Remittances of non-resident Indians (NRIs) are vital for the daily livelihood of tens of millions of people in India to pay for things like food , the rent and other needs of the balance of payments in our country and help stimulate domestic consumption levels in India, which in turn supports many different industries and businesses. Yet, the average cost of putting money back in India it is 5.63% of each transaction, well above the Sustainable Development Target objective of 3% If you consider that India is the biggest recipient of remittances in the world (at about 4.6 trillion dollars # 39; year), the need for a more efficient method is evident for incoming remittances.
If the government is serious buildin g The Indian economy and bring prosperity to all its citizens, it needs to solve the problem of remittances. It can do this by adopting blockchain technology and digital resources for faster, lower-cost and efficient remittances.
On the basis of existing cross-border payment tracks, which are slow and outdated, the process of sending remittances to India is expensive, slow and error prone, or even bankruptcy. Payments can take three to five days to arrive and are often lacking. The longer a worker's money is locked in this remittance process, the more their payment is exposed to the volatile Forex markets. We think that people have the right to know exactly when their payment will arrive at their destination, at what exchange rate and at what cost. This is what makes blockchain. It makes international remittances real-time and easy – how easy, in fact, how to send an email.
Restructuring remittances with blockchain
Financial institutions (IFs) and payment providers are aware of the weaknesses in facilitating and receiving remittances in India, with banks such as IndusInd Bank and Yes Bank pioneering in India. adoption of blockchain technology. Blockchain technology in cross-border payments eliminates the need for corresponding banks, essentially intermediaries that help to get a payment from one country to another, allowing a sending bank to interact directly with a receiving bank at the time of starting a payment. Payments occur in real time, with end-to-end visibility in the time it takes to reach its destination, as well as the fees associated with the transaction.
Unlike traditional bank transfers such as SWIFT, payments processed via blockchain can be resolved immediately. If a receiving bank needs more information, the bidirectional messaging and regulation component incorporated in a blockchain solution such as Ripple allows you to ask the sending institution for missing information on the spot. If the payment fails, the sending bank immediately detects it. And since the need for an intermediary is removed, the fees associated with this payment can be paid for at a much lower cost.

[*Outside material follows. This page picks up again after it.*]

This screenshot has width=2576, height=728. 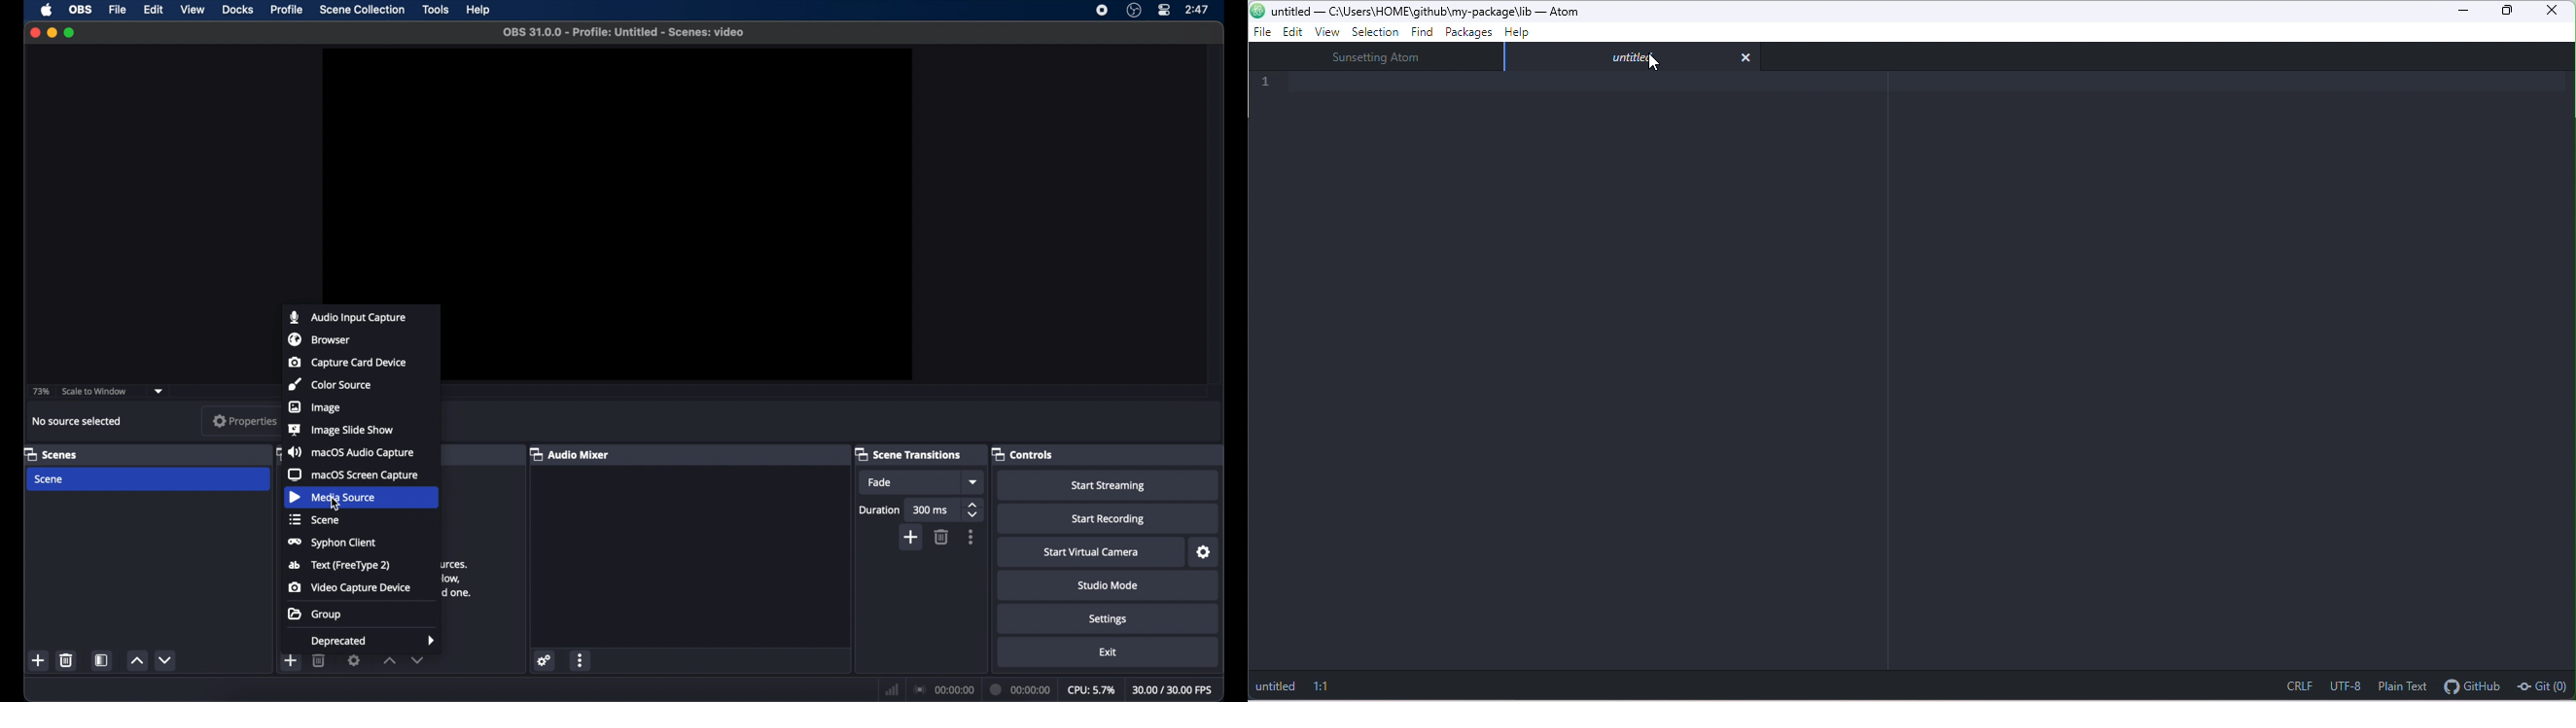 What do you see at coordinates (1023, 454) in the screenshot?
I see `controls` at bounding box center [1023, 454]. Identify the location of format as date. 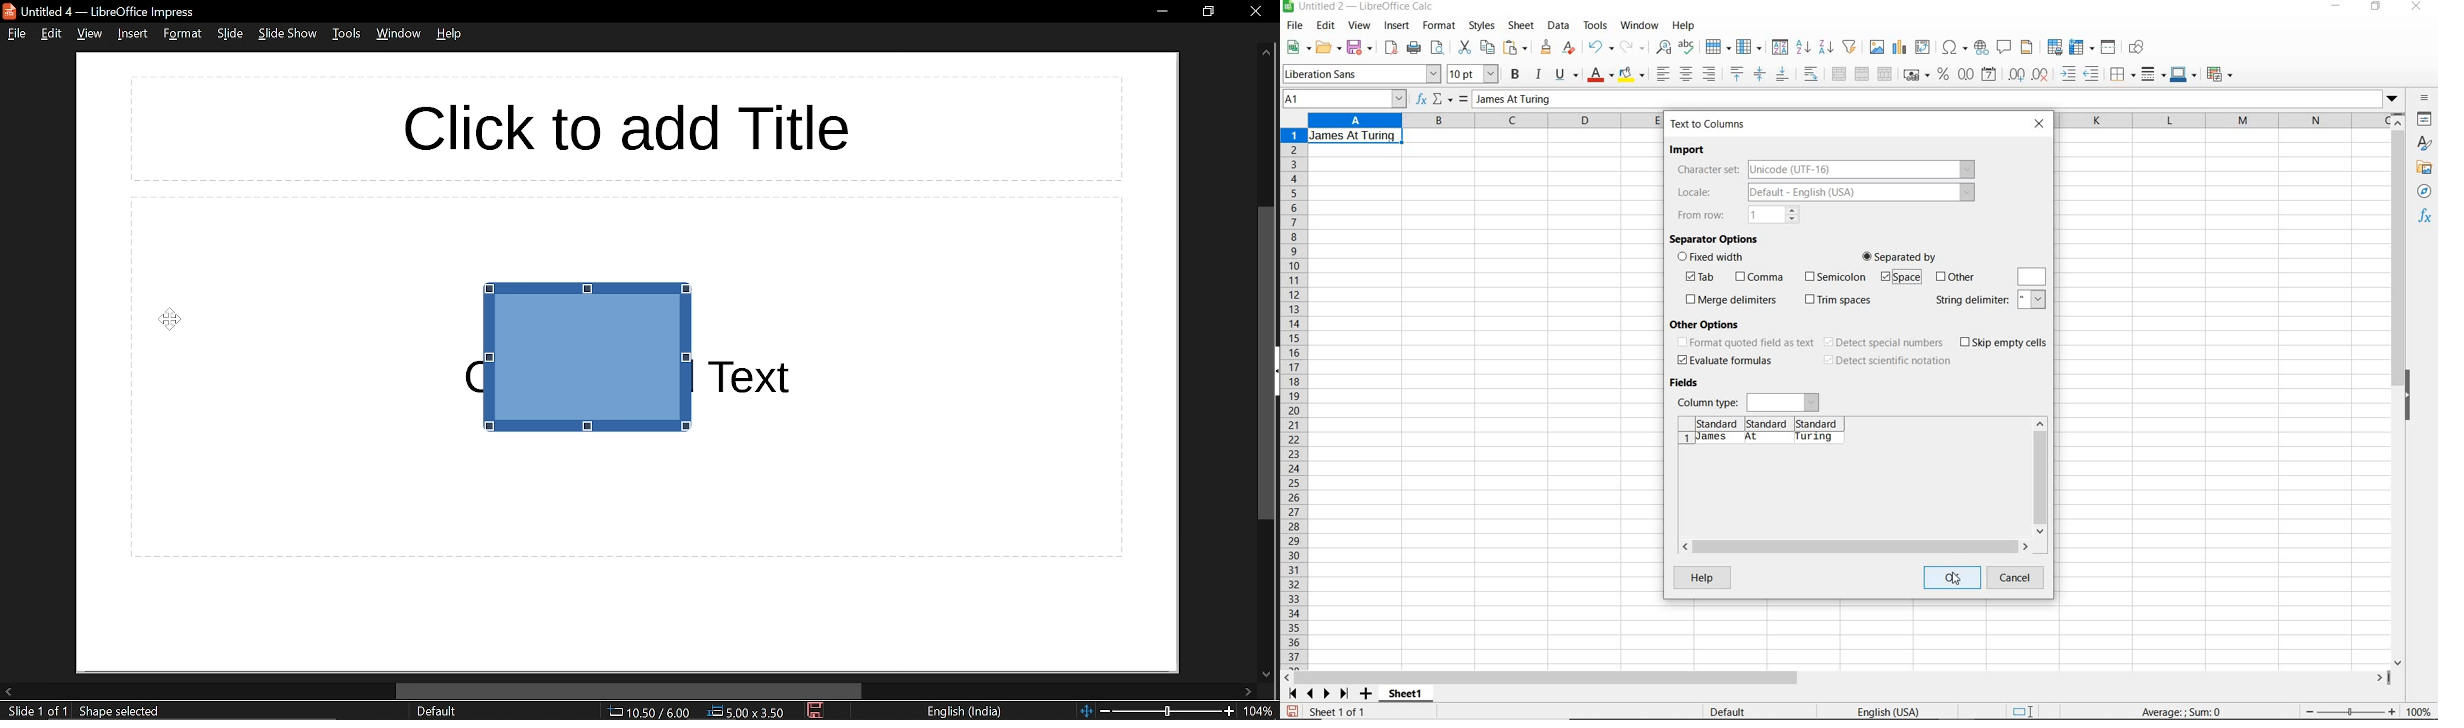
(1990, 76).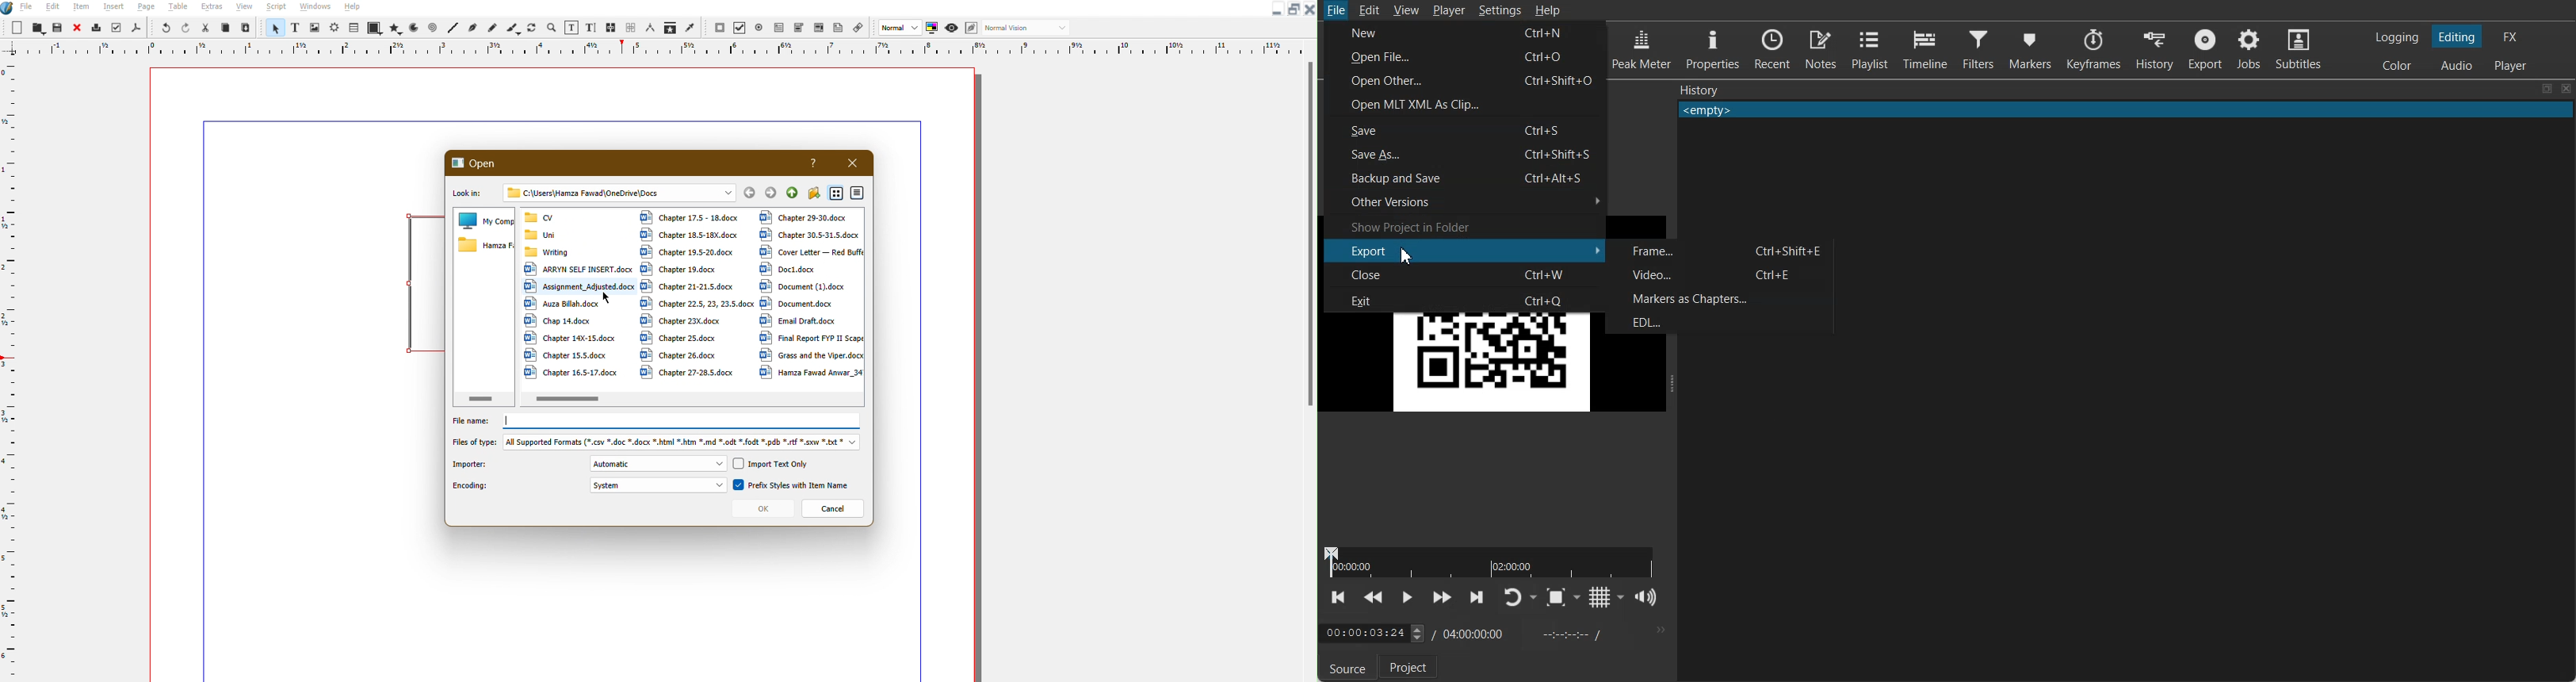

Digital resources (sometimes called cryptocurrencies) such as XRP (an independent digital resource) can also transform the payment experience for NRIs by acting as an on-demand liquidity tool for these remittances. Liquidity provision for payments in emerging markets such as India can be both difficult, slow and expensive, while the use of XRP as a bridge resource to convert the UAE dirham into the Indian rupee requires only a few minutes, at a fraction of the cost of a traditional fiat-to-exchange of fiat
Blockchain: a turning point for India
Innovative cross-border payment solutions based on blockchain technology are not here in substitution of FIs, nor try to evade them. But the adoption of the blockchain to feed slimmer and cheaper payments can transform the economy of India. We must embrace the innovation that blockchain technology can bring to our country. The debate surrounding Blockchain as "disruptive" is overcome. Rather, we should look at how blockchain technology and digital assets like XRP can improve and improve remittance payment experience for people across the country, for the sake of our economy and well-being.
Navin Gupta is managing director (South Asia and Middle East and North Africa) at Ripple.